Culpa burguesa, sentimiento maternal reprimido, ponéle como quieras

gerund dijo...

qué interesante. me habían hablado muy bien de Lamborghni, vamos a ver si noes encontramos con algo por ahí...

diego dijo...

es insoportable lo de ¡estropeado!, es terrible, no sé qué decir, el relato no esconde nada, pone en escena que todo se puede decir, todo el tiempo choca lo delicado de lo escrito ( qué se yo:la precisión de las metáforas, la visibilidad de las "imágenes" y las palabras...) con un REAL, ¿cómo no hablar de lo que dice?,
pura crueldad burguesa que hace culpa, pero del otro lado,
si el matadero inauguraba algo así como la lit argentina, éste la mandó a la mieeeeeeeerda,
me quedó miedo de leer a lamborghini, hasta que hace poco empecé a leer los poemas

Juanma dijo...

También. Pero eso es lo maravilloso del texto, de cualquier texto que nos permita identificarnos con los personajes que transitan por ahí o con la historia particular que se cuenta. Aplausos para Lamborghini que te llevó a sentir su historia. A mi me pasó con muchos textos; con Rayuela me pasó, con El proceso fue terrible, a tal punto que dejar de leerlo. Y sigo pensando que ese libro fue uno de los mejores libros que leí en la vida. Saludos!

dotro diego dijo...

estropeado...(lamborghini es como el auto) no soi especialista en el tema, punto aparte.. ojala no llegue a ser la persona qe lee el texto sin qe se le mueva un pelo no? es como si se derritieran las paredes i cayeran en gotas cuando uno escapa de la burbuja i cae en qe cosas asi pasan, no me sorprende, peor desmoraliza ser parte del genero

Nina London dijo...

Impresiona porque en el fondo sabemos que la violencia es 100% tangible en ntra sociedad.
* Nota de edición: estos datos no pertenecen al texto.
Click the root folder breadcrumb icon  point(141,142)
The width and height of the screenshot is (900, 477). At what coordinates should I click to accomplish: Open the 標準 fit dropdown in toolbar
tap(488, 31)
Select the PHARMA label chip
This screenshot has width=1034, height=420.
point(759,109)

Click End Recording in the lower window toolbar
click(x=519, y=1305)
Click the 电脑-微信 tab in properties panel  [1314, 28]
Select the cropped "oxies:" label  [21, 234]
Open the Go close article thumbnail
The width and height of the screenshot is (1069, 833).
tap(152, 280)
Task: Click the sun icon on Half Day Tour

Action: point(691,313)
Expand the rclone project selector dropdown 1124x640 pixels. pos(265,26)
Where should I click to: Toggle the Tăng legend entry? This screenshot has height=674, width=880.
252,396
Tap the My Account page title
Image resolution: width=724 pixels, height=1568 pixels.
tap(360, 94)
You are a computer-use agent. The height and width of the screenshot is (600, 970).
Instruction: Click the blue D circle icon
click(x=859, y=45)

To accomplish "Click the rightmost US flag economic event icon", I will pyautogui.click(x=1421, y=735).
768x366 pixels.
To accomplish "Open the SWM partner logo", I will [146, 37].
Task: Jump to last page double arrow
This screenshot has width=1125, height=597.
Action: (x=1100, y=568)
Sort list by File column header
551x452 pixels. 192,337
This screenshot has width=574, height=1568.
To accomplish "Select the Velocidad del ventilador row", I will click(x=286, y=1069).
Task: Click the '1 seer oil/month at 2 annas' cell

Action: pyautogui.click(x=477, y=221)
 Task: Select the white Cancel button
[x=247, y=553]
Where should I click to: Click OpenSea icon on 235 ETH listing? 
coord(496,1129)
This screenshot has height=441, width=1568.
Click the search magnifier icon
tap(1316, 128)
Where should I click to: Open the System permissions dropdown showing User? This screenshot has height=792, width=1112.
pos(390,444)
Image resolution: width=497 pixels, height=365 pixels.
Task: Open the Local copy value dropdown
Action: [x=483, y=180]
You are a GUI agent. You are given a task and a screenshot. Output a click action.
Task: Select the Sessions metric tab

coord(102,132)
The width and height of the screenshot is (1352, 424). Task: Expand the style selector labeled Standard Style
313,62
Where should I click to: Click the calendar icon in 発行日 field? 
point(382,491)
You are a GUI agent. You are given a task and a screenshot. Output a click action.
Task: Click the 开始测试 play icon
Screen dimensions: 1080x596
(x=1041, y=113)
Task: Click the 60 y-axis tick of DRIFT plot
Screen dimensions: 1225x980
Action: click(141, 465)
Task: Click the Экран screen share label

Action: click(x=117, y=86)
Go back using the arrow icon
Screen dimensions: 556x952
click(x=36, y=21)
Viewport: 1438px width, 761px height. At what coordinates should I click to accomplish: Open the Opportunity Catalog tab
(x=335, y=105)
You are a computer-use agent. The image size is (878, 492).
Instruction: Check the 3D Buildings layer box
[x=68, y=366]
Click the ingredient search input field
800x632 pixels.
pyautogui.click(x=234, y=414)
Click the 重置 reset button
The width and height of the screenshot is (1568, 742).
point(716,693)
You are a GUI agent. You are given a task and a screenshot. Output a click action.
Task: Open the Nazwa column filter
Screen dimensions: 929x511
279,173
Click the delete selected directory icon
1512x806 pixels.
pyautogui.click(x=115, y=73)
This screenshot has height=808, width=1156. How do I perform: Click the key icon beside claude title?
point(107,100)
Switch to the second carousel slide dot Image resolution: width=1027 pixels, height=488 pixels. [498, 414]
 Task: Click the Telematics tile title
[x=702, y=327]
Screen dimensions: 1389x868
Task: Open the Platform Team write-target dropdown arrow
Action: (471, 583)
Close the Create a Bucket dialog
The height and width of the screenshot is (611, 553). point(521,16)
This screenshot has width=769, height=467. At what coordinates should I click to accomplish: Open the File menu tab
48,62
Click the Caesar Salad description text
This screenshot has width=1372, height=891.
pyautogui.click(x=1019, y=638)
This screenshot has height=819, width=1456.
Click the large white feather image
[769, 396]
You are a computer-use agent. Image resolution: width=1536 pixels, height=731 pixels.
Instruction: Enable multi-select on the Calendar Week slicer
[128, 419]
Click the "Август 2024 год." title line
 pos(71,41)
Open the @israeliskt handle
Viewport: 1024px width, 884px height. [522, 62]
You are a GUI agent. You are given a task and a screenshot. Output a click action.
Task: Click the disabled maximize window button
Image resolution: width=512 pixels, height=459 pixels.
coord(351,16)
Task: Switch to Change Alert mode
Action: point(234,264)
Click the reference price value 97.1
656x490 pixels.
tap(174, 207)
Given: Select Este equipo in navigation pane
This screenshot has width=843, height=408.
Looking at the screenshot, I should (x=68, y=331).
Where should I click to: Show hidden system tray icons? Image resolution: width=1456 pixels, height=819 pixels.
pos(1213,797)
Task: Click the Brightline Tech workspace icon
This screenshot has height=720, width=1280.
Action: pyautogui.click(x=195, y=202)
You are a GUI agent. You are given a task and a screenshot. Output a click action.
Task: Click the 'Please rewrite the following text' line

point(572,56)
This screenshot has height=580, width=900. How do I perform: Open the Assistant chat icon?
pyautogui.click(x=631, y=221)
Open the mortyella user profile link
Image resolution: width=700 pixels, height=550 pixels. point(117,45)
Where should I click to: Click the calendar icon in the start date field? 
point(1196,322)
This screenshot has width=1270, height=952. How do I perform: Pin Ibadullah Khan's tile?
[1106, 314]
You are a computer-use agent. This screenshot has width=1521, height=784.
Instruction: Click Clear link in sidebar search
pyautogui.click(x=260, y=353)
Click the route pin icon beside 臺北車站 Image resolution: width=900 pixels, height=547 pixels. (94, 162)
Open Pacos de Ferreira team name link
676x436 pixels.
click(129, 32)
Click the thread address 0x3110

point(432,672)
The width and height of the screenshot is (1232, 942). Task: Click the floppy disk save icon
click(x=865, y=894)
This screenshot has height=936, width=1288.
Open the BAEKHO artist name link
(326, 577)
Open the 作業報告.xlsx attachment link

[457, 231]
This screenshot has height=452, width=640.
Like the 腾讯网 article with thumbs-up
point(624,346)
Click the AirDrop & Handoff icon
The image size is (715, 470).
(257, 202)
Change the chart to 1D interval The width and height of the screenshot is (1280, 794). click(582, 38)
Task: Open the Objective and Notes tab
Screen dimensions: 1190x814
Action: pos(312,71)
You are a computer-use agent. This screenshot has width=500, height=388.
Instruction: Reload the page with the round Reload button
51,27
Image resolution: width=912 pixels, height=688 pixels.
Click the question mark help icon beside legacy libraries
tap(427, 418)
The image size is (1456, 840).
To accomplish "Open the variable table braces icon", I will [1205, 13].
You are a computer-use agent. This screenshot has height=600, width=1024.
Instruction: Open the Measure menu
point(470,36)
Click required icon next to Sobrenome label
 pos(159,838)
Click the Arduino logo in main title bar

BeSo.

Nina London dijo...

Impresiona porque en el fondo sabemos que la violencia es 100% tangible en ntra sociedad. BeSo.

kb dijo...

imposible leer a lamborghini y no sentir la revuelta de tripas. igual me pregunto si no sera una opcion para, con tanta violencia mediatica, banalizada...

Gustavo López dijo...

Se trata de una provocación, como la de Gusmán con El frasquito.
Alguien más arriba mencionó El proceso. Si se refería a la novela de Kafka, pienso que tendríamos que ponernos a hablar de narrativa y no veo relación con lo que "escribió" Osvaldo Lamborghini.
Me quedo con la reacción de Sol, me parece muy sana.